Но когда ее возраст начал приближаться к тридцати, в ней наконец-то проснулся «основной инстинкт». Нет, это был не любовный зуд, не желание мужчины. Она хотела ребенка.
Решение далось ей нелегко. Элла освоилась в новой среде, в своей чистенькой уютной квартирке, где теперь была и мебель: кровать, платяной шкаф, книжные полки, стол письменный и стол обеденный, телевизор и все, что полагается. И соседи к ней тоже вроде бы привыкли, перестали глазеть, разинув рот. И все же перед каждым выходом в ближайшую булочную или на рыночек, притулившийся у метро «Новокузнецкая», она невольно внутренне собиралась, как штангист, которому надо выйти на подиум и «вырвать вес». И в такой мир приносить новое существо, похожее на нее? Обрекать его на такие же страдания?
Но инстинкт пересилил, да и сам окружающий мир стал вдруг неудержимо меняться. Словно плотину прорвало. Те книги, что она когда-то читала подпольно, теперь печатались в журналах миллионными тиражами. Разрешили индивидуальную трудовую деятельность, которой Элла тайно занималась всю жизнь. Вожделенная «фирма́» стала продаваться в коммерческих магазинах. И это были уже не обноски для комиссионки, а новые вещи, правда, очень разного стиля и качества. Но все равно выбор появился, это было главное.
Только вот люди, увы, в массе своей остались прежними.
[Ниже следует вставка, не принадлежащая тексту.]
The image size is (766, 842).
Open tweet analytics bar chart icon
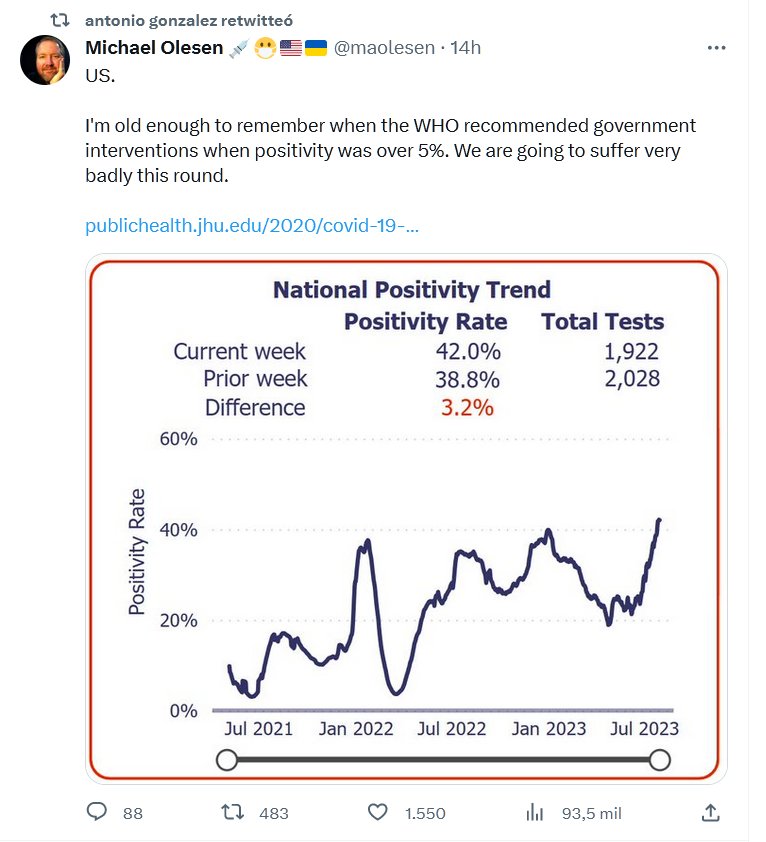coord(535,813)
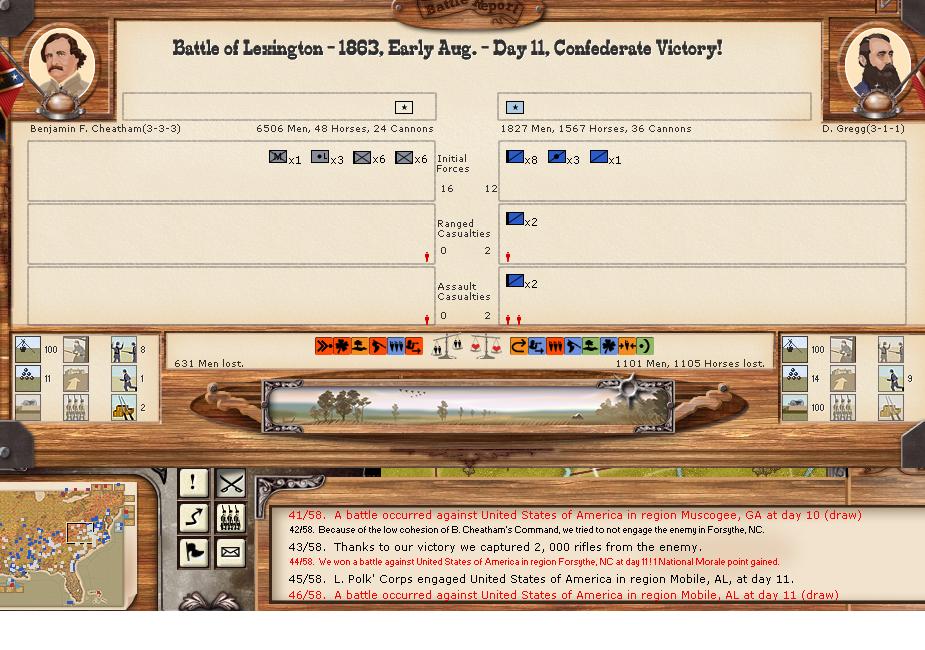The height and width of the screenshot is (650, 925).
Task: Open the envelope mail filter icon
Action: 231,551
Элла на всю жизнь запомнила, как однажды после заседания кафедры такие же, как она, только белые преподаватели задержались поговорить «за жизнь» и одна сорокапятилетняя дама, доверительно заглядывая в глаза каждому по очереди, принялась рассказывать:
— Иду я вчера на рынок, хочу купить обыкновенное славянское яблоко. Так поверите ли, ни одного белого лица! Сплошные черные рожи торгуют какими-то манго, маракуйями (она произнесла это слово так, чтобы прозвучало неприлично) и еще бог знает чем!
Элла не стала дожидаться душераздирающей развязки и так и не узнала, удалось этой даме купить в конце концов «славянское яблоко» или нет. Она тихо собрала свои вещи и ушла, не прощаясь. Но история на этом не кончилась. Как и в том давнем случае с «обезьянами», ее темпераментная коллега, кстати, жгучая брюнетка, ринулась за ней с криком:
— Эллочка! Вы что, обиделись? Да я не вас имела в виду!
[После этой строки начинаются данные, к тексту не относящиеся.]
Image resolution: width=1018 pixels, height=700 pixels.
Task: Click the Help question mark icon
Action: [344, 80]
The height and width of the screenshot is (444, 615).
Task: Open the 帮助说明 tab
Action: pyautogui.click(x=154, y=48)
— Меня тоже, — сказала ей Элла уже в коридоре. — А ведь вы член партии, вас пролетарскому интернационализму специально обучали.
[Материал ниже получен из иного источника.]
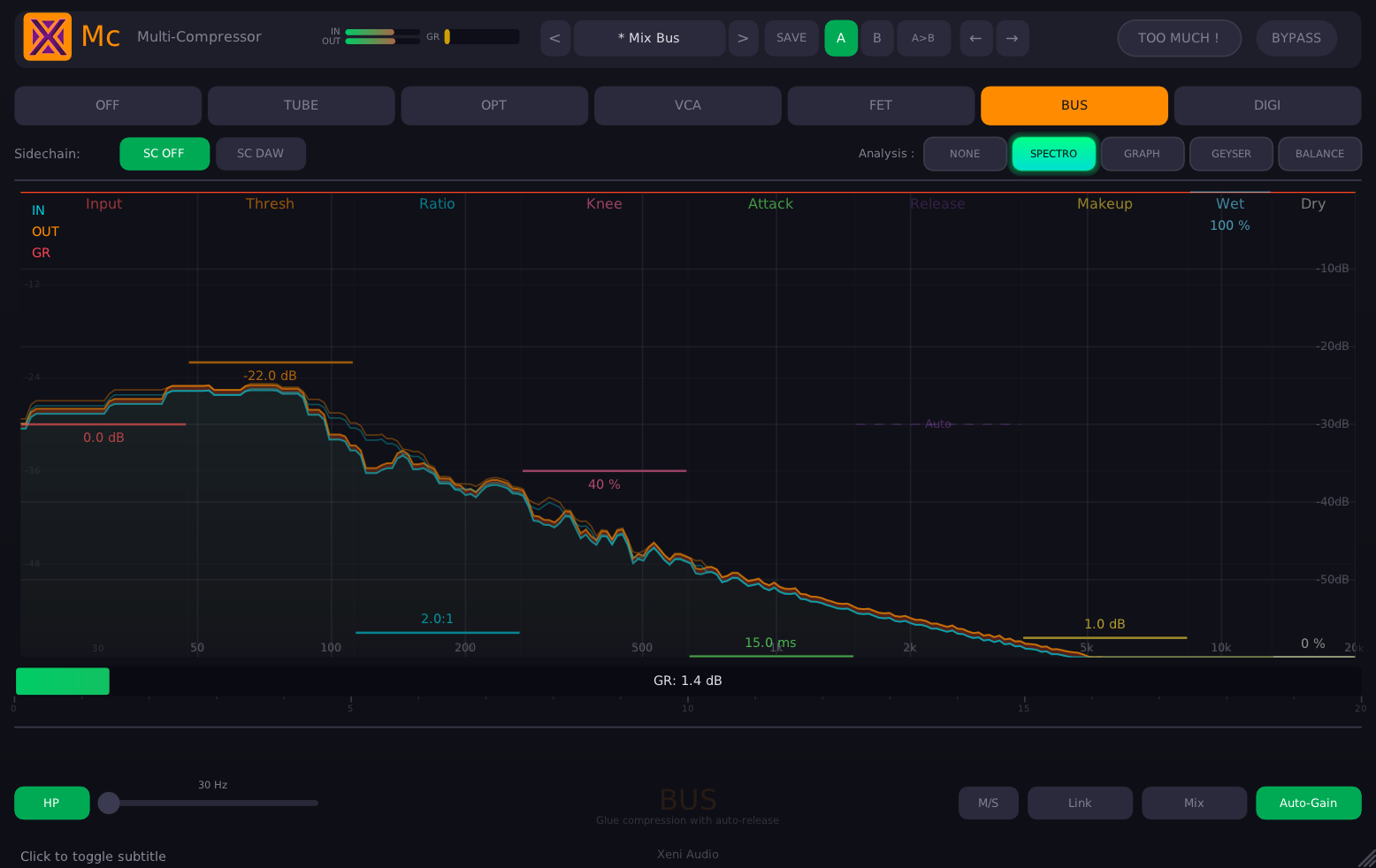Save the current preset
This screenshot has width=1376, height=868.
(x=791, y=38)
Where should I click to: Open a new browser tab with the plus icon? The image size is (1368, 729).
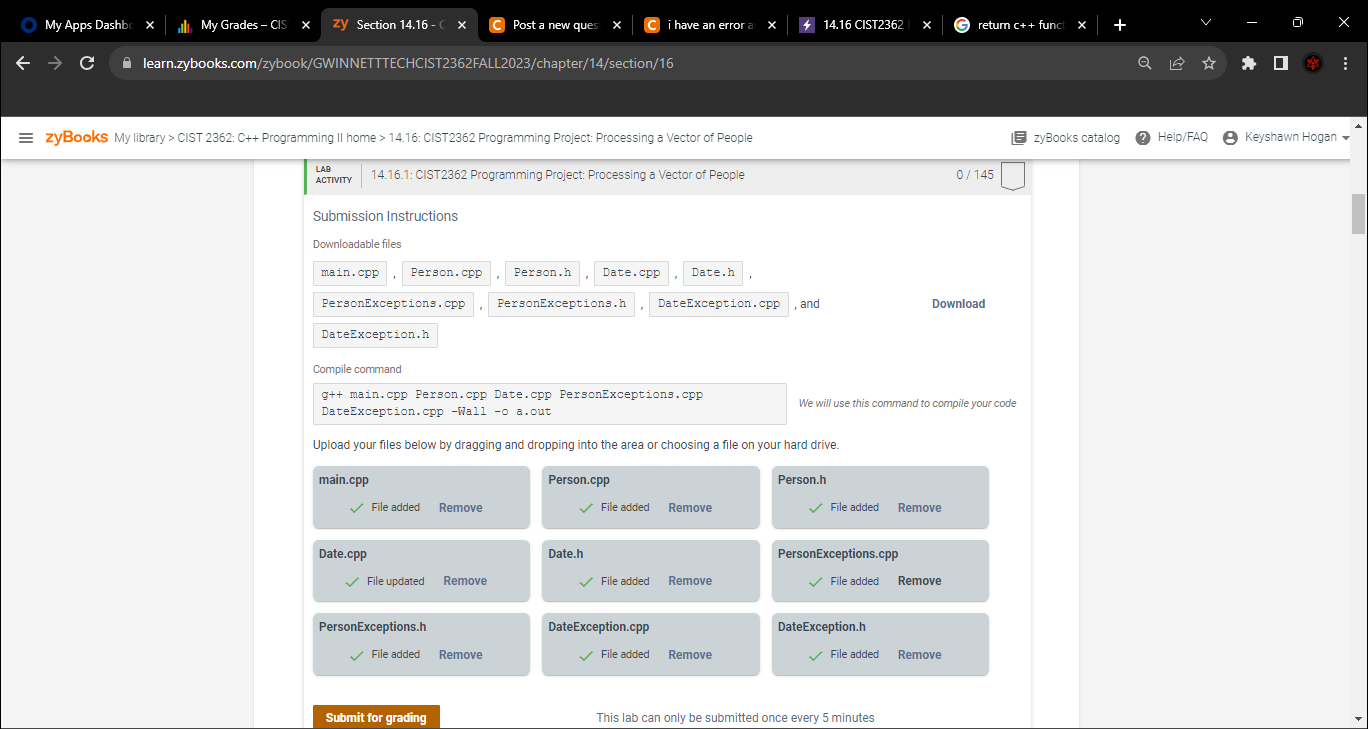(x=1119, y=24)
Преподавательница остолбенела, кажется, даже испугалась. Элла истолковала ее испуг правильно.
— Не бойтесь, не стану я на вас доносить. Нет у меня такой привычки. А вот за тех, кто вам поддакивал, не поручусь. Вы лучше их бойтесь.
Она не могла бы найти худшего времени, чтобы родить ребенка. Деньги стремительно обесценивались, продукты с прилавков начали потихоньку исчезать. В воздухе витало ощущение надвигающегося кризиса. Но биологические часы тикали, и она решилась. С отцовством тоже никаких вариантов не было: Лещинский. Элла знала, что он влюблен в нее, влюблен с той самой минуты, как увидел ее впервые. Но он не пытался за ней ухаживать, с самого начала держал дистанцию. Ничего романтического, кроме того единственного случая, когда ее вербовали в КГБ и он повез ее на Пушкинскую площадь в кафе «Шоколадница», между ними не было.